*Do this*: Please reproduce, word for word, the lines from the one containing "You are a computer-use" up to and including the one containing "click(922, 41)".

*Records provided*:

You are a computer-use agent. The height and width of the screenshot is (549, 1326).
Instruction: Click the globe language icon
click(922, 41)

---

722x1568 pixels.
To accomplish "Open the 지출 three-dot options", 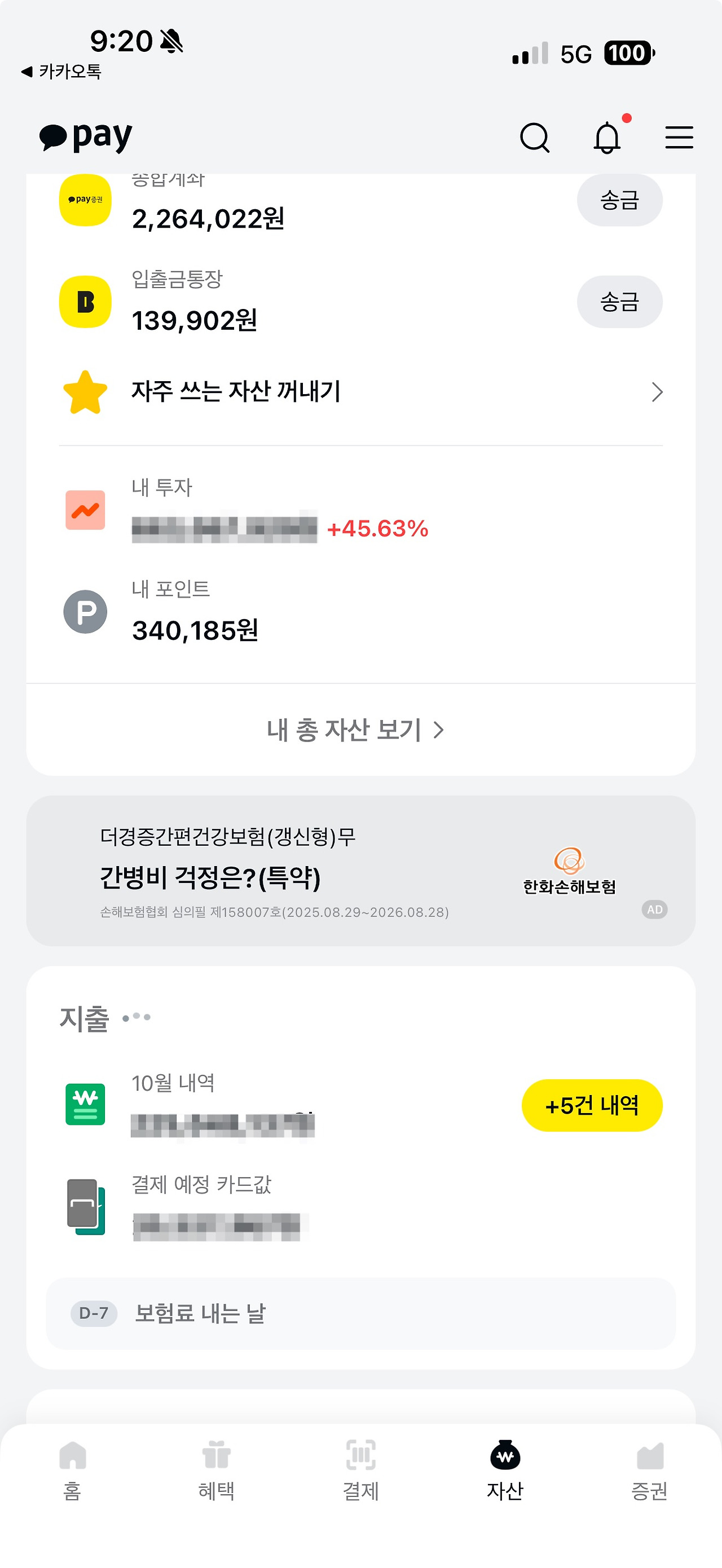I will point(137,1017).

*Completed exercise*:
You are a computer-use agent. The height and width of the screenshot is (549, 1326).
Instruction: Click the globe language icon
click(922, 41)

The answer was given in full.